Le juge Trévidic n'est prêt à aucune concession sur ce point, comme en témoignent les nombreuses pressions dont il a fait l'objet ces trois dernières années, de la part d'un Exécutif fort mécontent de son enquête sur l'attentat de Karachi. L'émission rediffuse à ce propos les paroles de Nicolas Sarkozy, répondant à un journaliste de l'AFP sur l'hypothèse selon laquelle l'attentat de Karachi aurait été commis en représailles au non versement de commissions  : "Qui peut croire à une fable pareille ?". Le juge Trévidic précisément croyait à une "fable pareille", ayant annoncé aux familles des victimes que cette piste était "cruellement logique".  Cette situation illustre, jusqu'à la caricature, les interventions de l'Exécutif dans l'instruction en cours, les pressions dont peuvent faire l'objet les juges d'instruction. 

Les contraintes d'une émission de radio interdisent les développements trop longs, et le juge Trévidic s'exprime sur le ton de la conversation, sans aucune animosité.  De ses propos, on peut seulement déduire la nécessité de renforcer l'indépendance de l'autorité judiciaire, en supprimant le lien incestueux entre l'Exécutif et la parquet. Quant aux juges d'instruction, il suffit de les laisser travailler. 

1 commentaire:

  1. Supprimer le lien entre l'Exécutif et le parquet revient à supprimer toute politique pénale.
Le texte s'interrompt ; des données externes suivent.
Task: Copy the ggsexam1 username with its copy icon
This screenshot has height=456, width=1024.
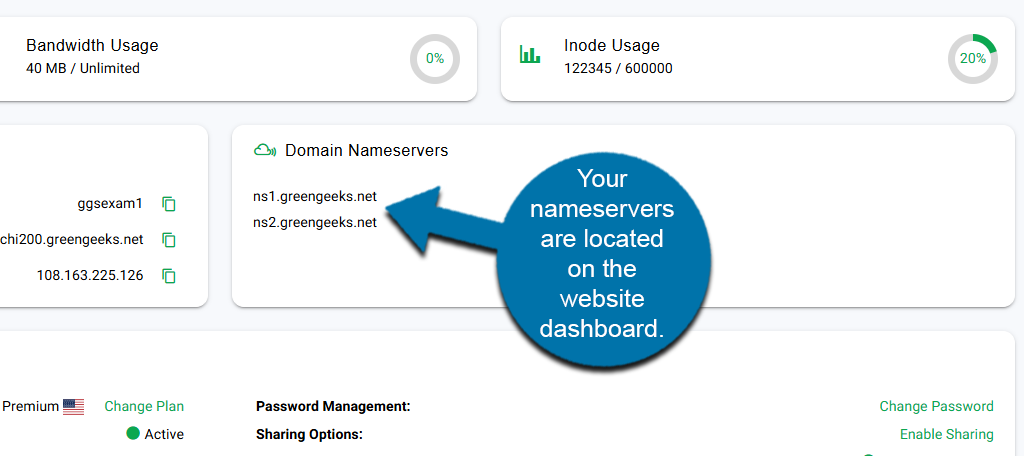Action: tap(169, 204)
Ce serait une atteinte au principe de l'opportunité des poursuites.

    Et que dire du lien entre les magistrats du parquet et du siège. Est-il souhaitable de pouvoir passer invariablement de l'un à l'autre, pour le bien d'un avancement de carrière ? En ce sens, l'indépendance statutaire du juge d'instruction a ses limites et l'affaire des accusés d'Outreau en a été la médiatique illustration.